From the line containing "This screenshot has width=595, height=299." through the end of the entries, please repeat every line exactly and nothing more; the pictures do not belong in the copy.

━━━━━━━━

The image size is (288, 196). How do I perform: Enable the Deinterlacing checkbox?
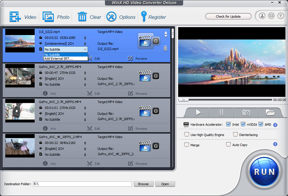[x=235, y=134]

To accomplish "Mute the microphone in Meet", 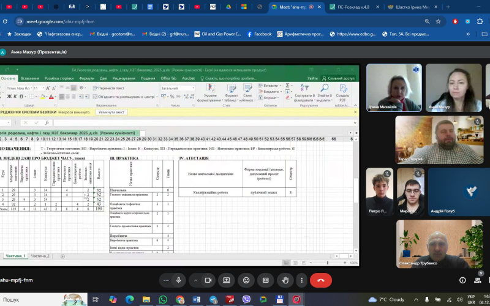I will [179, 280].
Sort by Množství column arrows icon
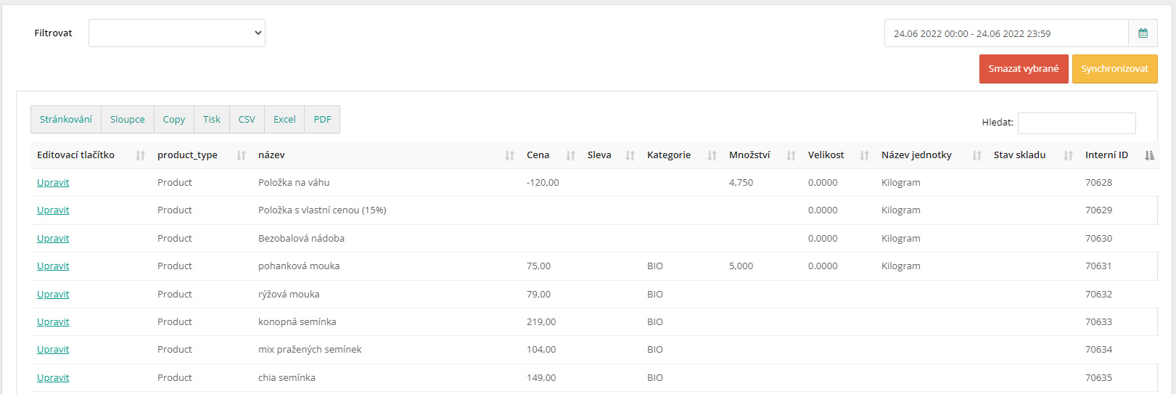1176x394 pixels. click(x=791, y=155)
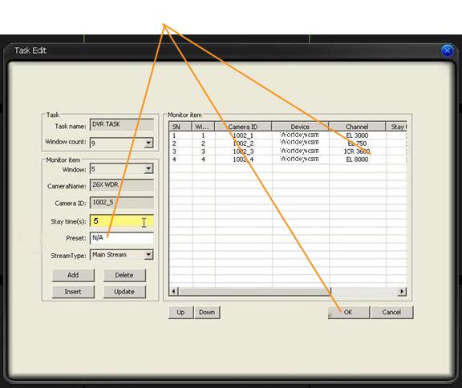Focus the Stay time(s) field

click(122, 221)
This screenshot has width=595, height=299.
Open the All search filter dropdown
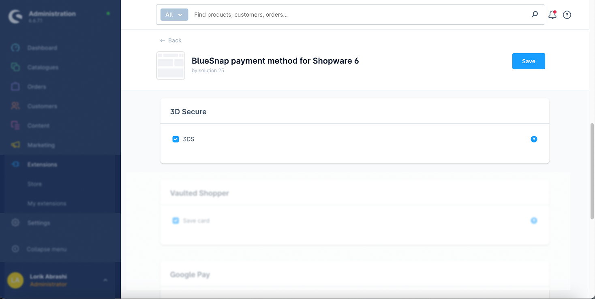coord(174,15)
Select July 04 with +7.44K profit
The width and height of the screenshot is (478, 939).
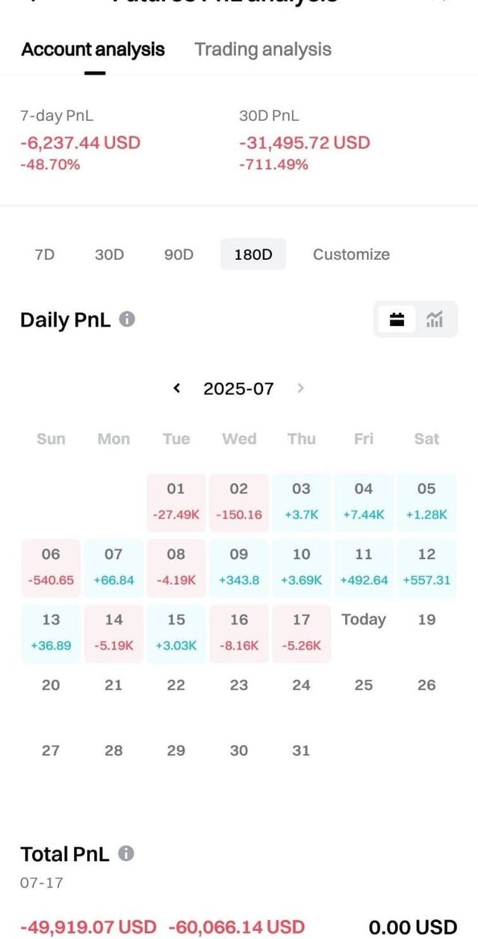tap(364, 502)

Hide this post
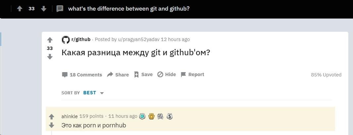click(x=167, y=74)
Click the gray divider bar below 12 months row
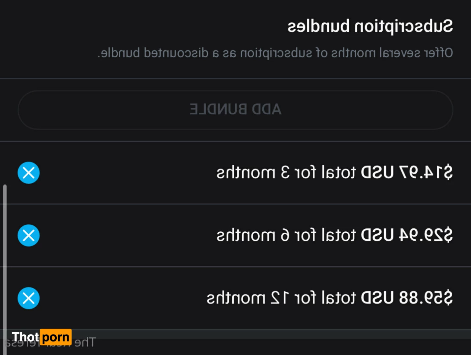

━━━━━━━━

> Output
This screenshot has width=595, height=299.
Open the All search filter dropdown
coord(174,15)
Select July 04 with +7.44K profit
The width and height of the screenshot is (478, 939).
tap(364, 502)

Hide this post
click(x=167, y=74)
Click the gray divider bar below 12 months row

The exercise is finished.